Pas de jet privé ni de limousine: c'est à pied que la figure de la jet-set russe, Ksenia Sobtchak, 40 ans, a traversé la frontière lituanienne ce mercredi. (Presque) incognito. Casquette vissée sur la tête et sweat à capuche extralarge.
Une silhouette à des kilomètres des looks pointus que la rédactrice de l'Officiel Russie partageait sur Instagram avec ses presque 10 millions d'abonnés, une semaine plus tôt.
Une fuite précipitée, mais pas inexpliquée. Mardi soir, l'arrestation de deux proches collaborateurs de la journaliste lui met la puce à l'oreille. Une intuition confirmée mardi, par les médias d'Etat russes, dont Tass et la chaîne RT, qui annoncent qu'elle est officiellement recherchée pour «extorsion de fonds». Sa luxueuse maison de Moscou est perquisitionnée. Ksenia Sobtchak risque jusqu'à 15 ans de prison.
Ajoutez à cela quelques ingrédients et vous obtenez une fuite digne d'un épisode de James Bond: un billet d’avion pour Dubaï, un autre pour Istanbul, une voiture pour quitter Moscou en pleine nuit (direction la Biélorussie), et finalement, un passeport israélien, afin de traverser la frontière avec la Lituanie en toute légalité.
Au terme de plusieurs heures de voyage, la journaliste est parvenue à quitter la Russie au nez et à la barbe des services de police. Une fuite audacieuse racontée à force de détails qui fait les gros titres de la presse moscovite et internationale mercredi.

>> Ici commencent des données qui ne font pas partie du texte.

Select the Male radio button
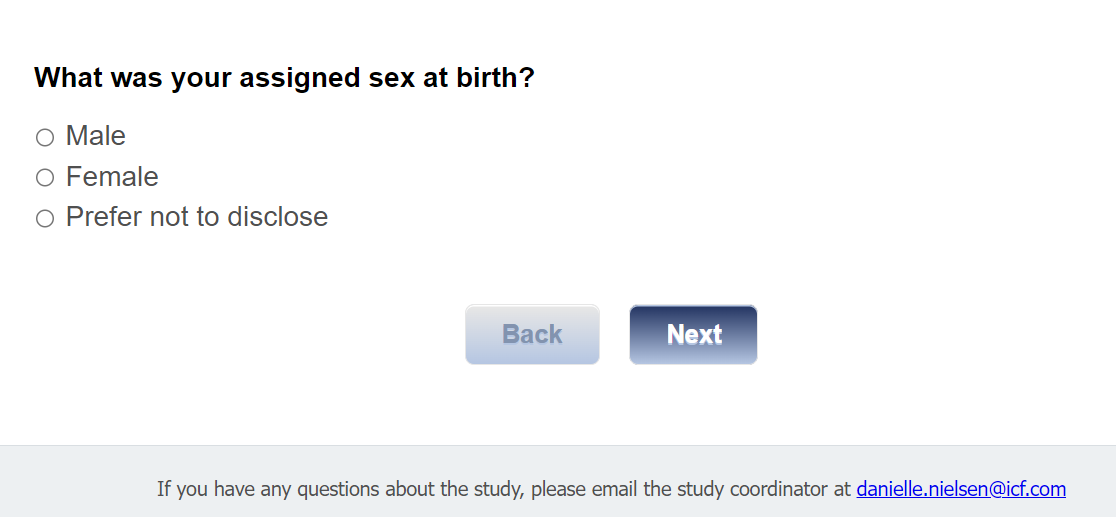The width and height of the screenshot is (1116, 517). point(45,137)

Faire la Une des médias, Ksenia Sobtchak a l'habitude.
Après s'être constitué un petit pécule en rachetant à bas prix des entreprises d’Etat privatisées, la golden girl se fait connaître du grand public en animant des émissions de télé-réalité.
Cependant, celle qu'on présente comme une «ravissante idiote» a bien d'autres ambitions que de courir les shows télévisés. Elle bifurque dans le journalisme politique au sein de la chaîne indépendante Dojd, avant de se lancer elle-même dans l'arène.

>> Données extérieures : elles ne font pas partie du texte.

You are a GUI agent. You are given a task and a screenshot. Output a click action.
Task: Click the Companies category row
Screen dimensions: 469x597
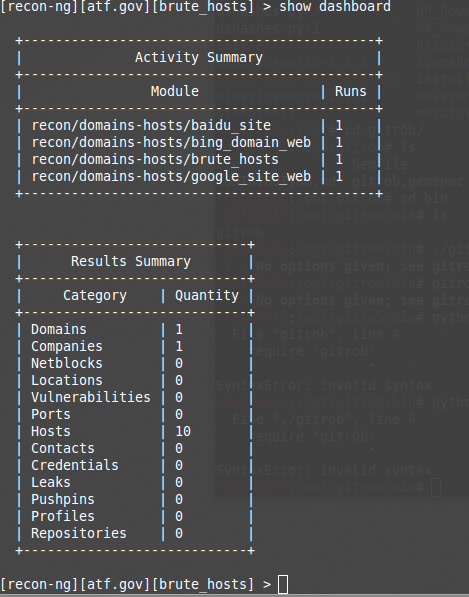point(135,346)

La politique, Ksenia Sobtchak l'a dans le sang. Sa mère est sénatrice, son père le premier maire de Saint-Petersbourg élu démocratiquement. Anatoli Sobtchak est l'un des principaux mentors d'un certain Vladimir Poutine, qu'elle côtoie dès son plus jeune âge.
«Elle ne voit pas (Poutine) comme un être inaccessible ou hiérarchiquement supérieur, puisqu'il venait boire le thé à la maison. C'est quelque chose de tout à fait important, qui a conditionné sa vision de la politique», explique son stratège politique Vitali Shkliarov en 2018 à Libération.
Une proximité qui a longtemps valu à Ksenia Sobtchak la réputation d'être le «larbin du Kremlin» , mais qui ne l'empêchera pas de briguer le poste de présidente de la Russie, en se présentant aux élections de 2018 contre son «parrain».
Ces derniers mois, la candidate malheureuse à l'élection profite de son influence et de ses millions d'abonnés sur YouTube pour dénoncer l'invasion russe de l'Ukraine.
A-t-elle prononcé le nom de «guerre» ou la critique de trop? En tout cas, la «Paris Hilton russe» en est certaine: les accusations portées d'extorsion depuis cette semaine à son égard sont infondées.
Sur sa chaîne Telegram, elle dénonce une tentative de faire pression sur sa société de médias, Attention Media: «Il est clair qu'il s'agit d'une attaque contre ma rédaction, la dernière rédaction libre en Russie qui a dû être mise sous pression», ajoutant qu'elle espère qu'il s'agit d'un «malentendu».
Pour le politologue pro-Kremlin Sergey Markov sur sa chaîne Telegram, ces poursuites sont un signe pour l'élite russe: «S'ils sont prêts à arrêter pour une bagatelle, pour une simple extorsion, pour de l'argent, même la fille du professeur et mentor préféré du président Poutine, à qui tout le monde a pardonné pendant de nombreuses années, alors il n'y a plus d'intouchables». Nul Russe n'est plus à l'abri. Pas même la «filleule» de Poutine.